目的探讨人参皂苷Rh2(G-Rh2)调控转化生长因子β活化的长链非编码RNA(LncRNA-ATB)对胶质瘤细胞增殖、迁移和侵袭的影响。方法采用实时荧光定量PCR(qPCR)检测人星形胶质细胞NHA和胶质瘤细胞(SHG-44、A172、Ln229、U87、U251)的LncRNA-ATB水平。培养U251细胞,将细胞分为si-NC组(阴性对照)和si-ATB组(干扰LncRNA-ATB),采用CCK-8、Transwell小室实验和划痕实验分别评价细胞增殖、迁移和侵袭能力。不同浓度G-Rh2处理U251细胞以计算G-Rh2的半数抑制浓度(IC_(50))值。将细胞分为对照组、G-Rh2组(20μg/ml G-Rh2)和G-Rh2+ATB组(20μg/ml G-Rh2+过表达LncRNA-ATB),检测细胞增殖、迁移和侵袭情况,qPCR和Western blotting检测基质金属蛋白酶(MMP)-9和Snail的水平。
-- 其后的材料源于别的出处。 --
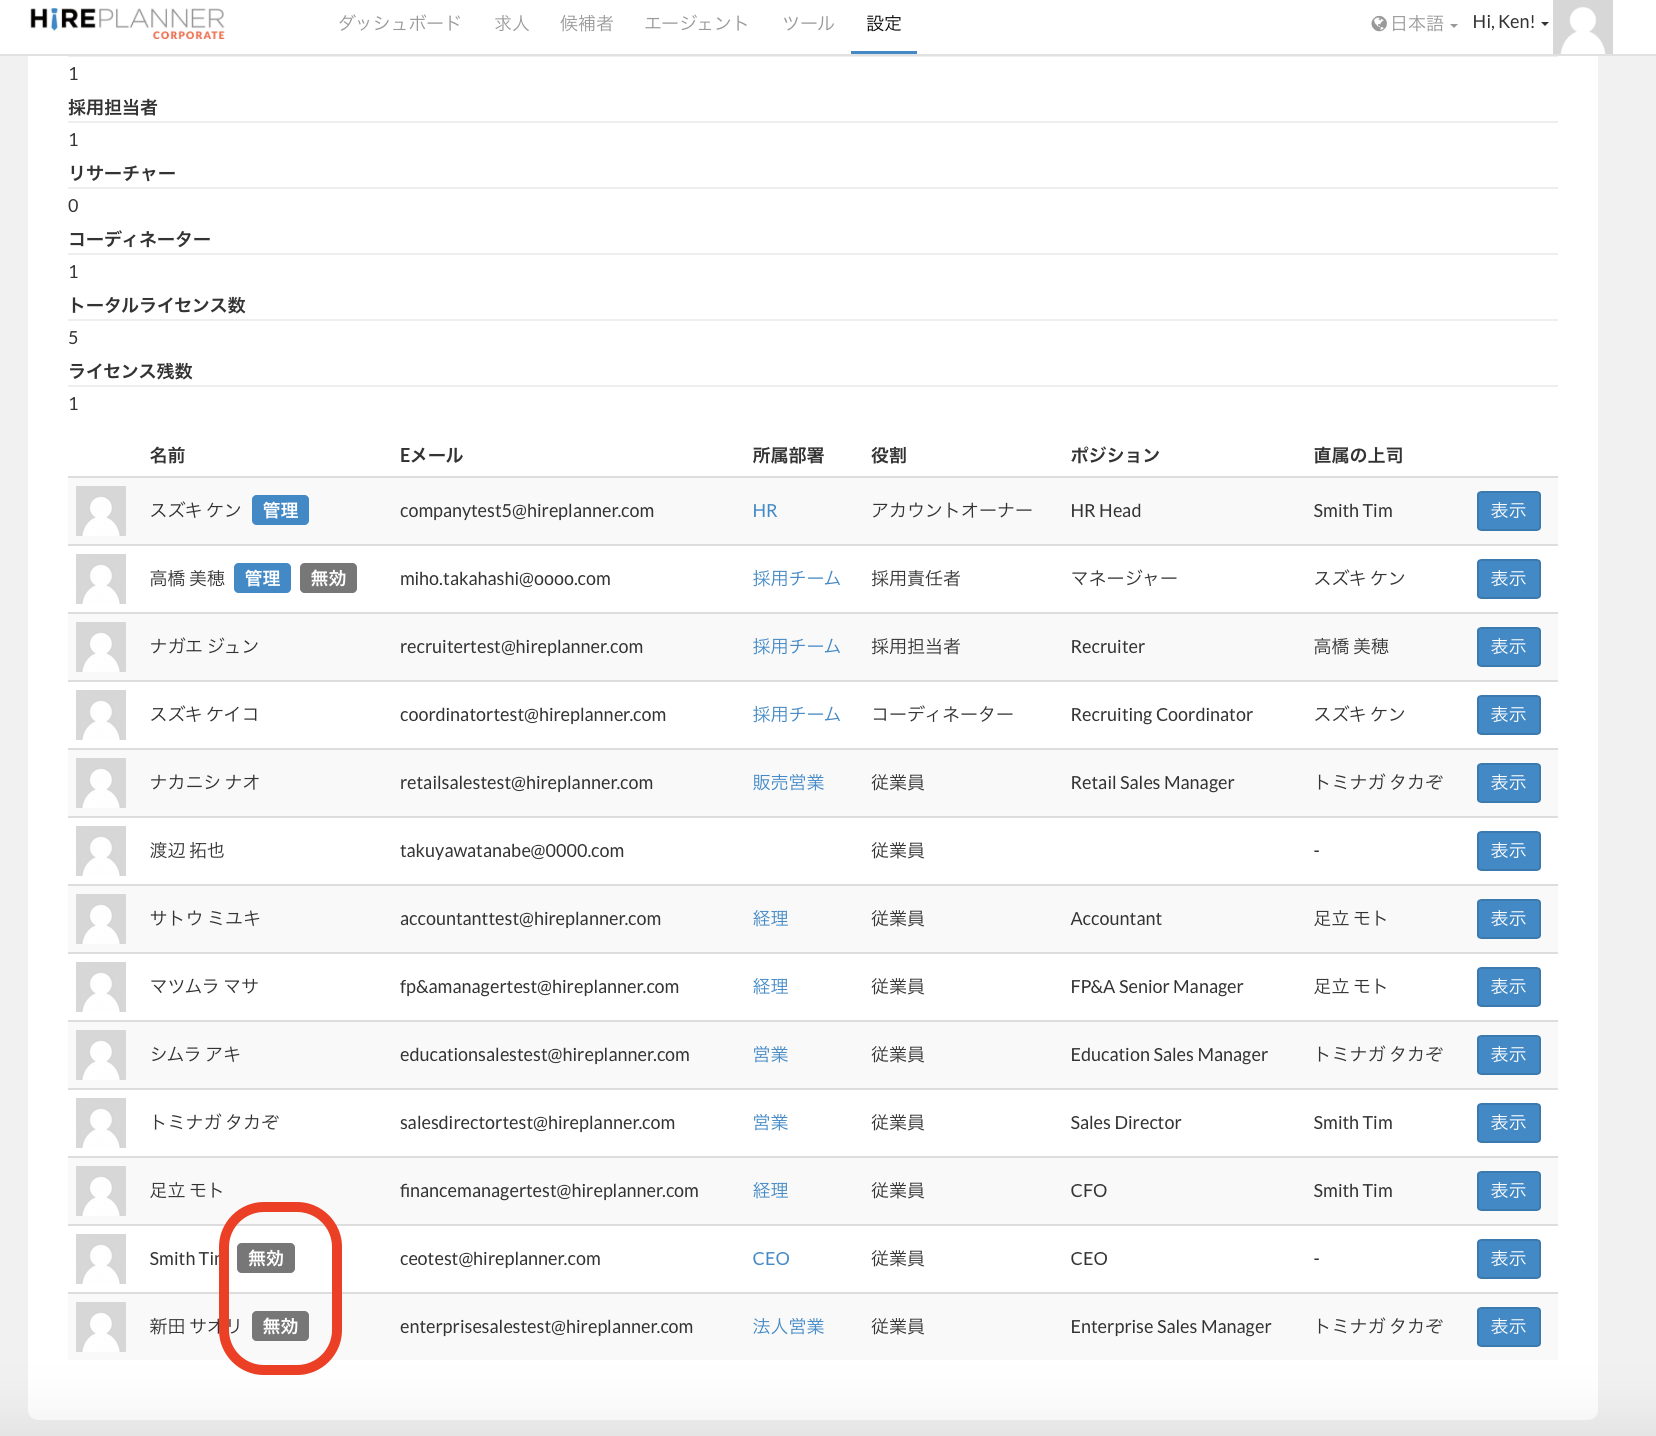Viewport: 1656px width, 1436px height.
Task: Open the 販売営業 department link
Action: (x=788, y=783)
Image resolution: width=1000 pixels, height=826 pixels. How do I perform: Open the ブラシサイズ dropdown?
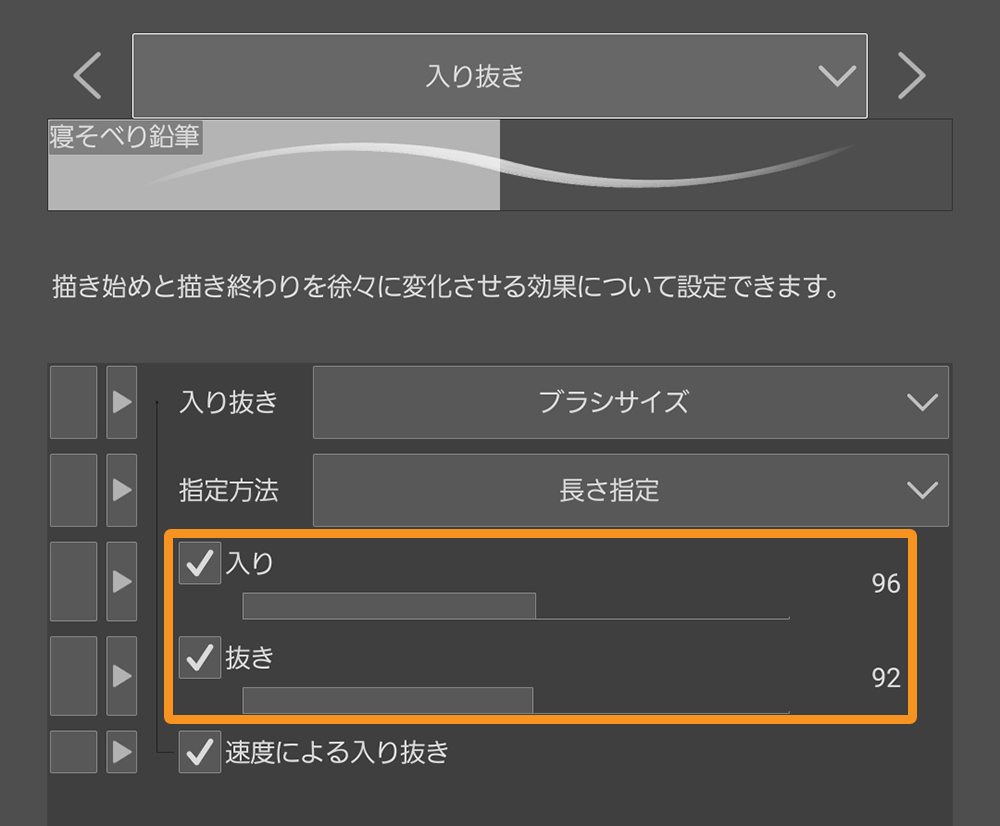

结果LncRNA-ATB在胶质瘤细胞的水平低于NHA细胞(P<0.05)。与si-NC组相比,si-ATB组U251细胞增殖、迁移和侵袭能力均受抑制(P<0.05)。G-Rh2的IC_(50)值为20.992μg/ml,并能够抑制U251细胞中LncRNA-ATB的表达(P<0.05)。G-Rh2组U251细胞增殖活力、迁移和侵袭能力低于对照组;G-Rh2+ATB组U251细胞增殖活力、迁移和侵袭能力明显高于G-Rh2组。G-Rh2组MMP-9和Snail的水平低于对照组(P<0.05),G-Rh2+ATB组MMP-9和Snai水平高于G-Rh2组(P<0.05)。结论干扰LncRNA-ATB表达抑制U251细胞的增殖、迁移和侵袭过程,G-Rh2可能下调LncRNA-ATB表达来抑制U251细胞的增殖、迁移和侵袭,发挥抗肿瘤功效。
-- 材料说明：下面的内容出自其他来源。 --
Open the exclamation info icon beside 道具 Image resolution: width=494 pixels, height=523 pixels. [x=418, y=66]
Objective To explore the effects of ginsenoside Rh2(G-Rh2)on proliferation,migration and invasion of glioma cells through regulating long non-coding RNA-activated by transforming growth factor-beta(LncRNA-ATB).Methods Real-time quantitative polymerase chain reaction(qPCR)was performed to detect the level of LncRNA-ATB in human astrocytes NHA cell and glioma cells(SHG-44,A172,Ln229,U87 and U251).U251 cells were cultured and divided into si-NC group(negative control)and si-ATB group(downregulation of LncRNA-ATB).The proliferation,migration and invasion abilities of U251 cells were assessed by CCK-8,wound-healing and Transwell assays.U251 cells were treated with G-Rh2,and half-maximal inhibitory concentration(IC_(50))value of G-Rh2 was calculated.U251 cells were divided into Control group,G-Rh2 group(20μg/ml G-Rh2)and G-Rh2+ATB group(20μg/ml G-Rh2 plus overexpression of LncRNA-ATB).The cell proliferation,migration and invasion were measured.QPCR and Western blotting were used to examine the levels of matrix metalloproteinase(MMP)-9 and Snail.Results The levels of LncRNA-ATB in glioma cells were higher than NHA cells(P<0.05).The cell proliferation,migration and invasion of si-ATB group were inhibited compared with si-NC group.The IC_(50) value of G-Rh2 in U251 cells was 20.992μg/ml.G-Rh2 inhibited LncRNA-ATB expression in U251 cells(P<0.05).The cell proliferation,migration and invasion of G-Rh2 group were decreased compared with Control group(P<0.05).While the cell proliferation,migration and invasion of G-Rh2+ATB group were increased compared with G-Rh2 group.Moreover,the levels of MMP-9 and Snail were lower in G-Rh2 group than those in Control group(P<0.05).Levels of MMP-9 and Snail were higher in G-Rh2+ATB group than those in G-Rh2 group(P<0.05).Conclusion Silence of LncRNA-ATB inhibited proliferation,migration and invasion of glioma cell U251.G-Rh2 might suppresses the proliferation,migratory and invasive abilities of U251 cells possibly by downregulating LncRNA-ATB,exerting anti-tumor effects in glioma.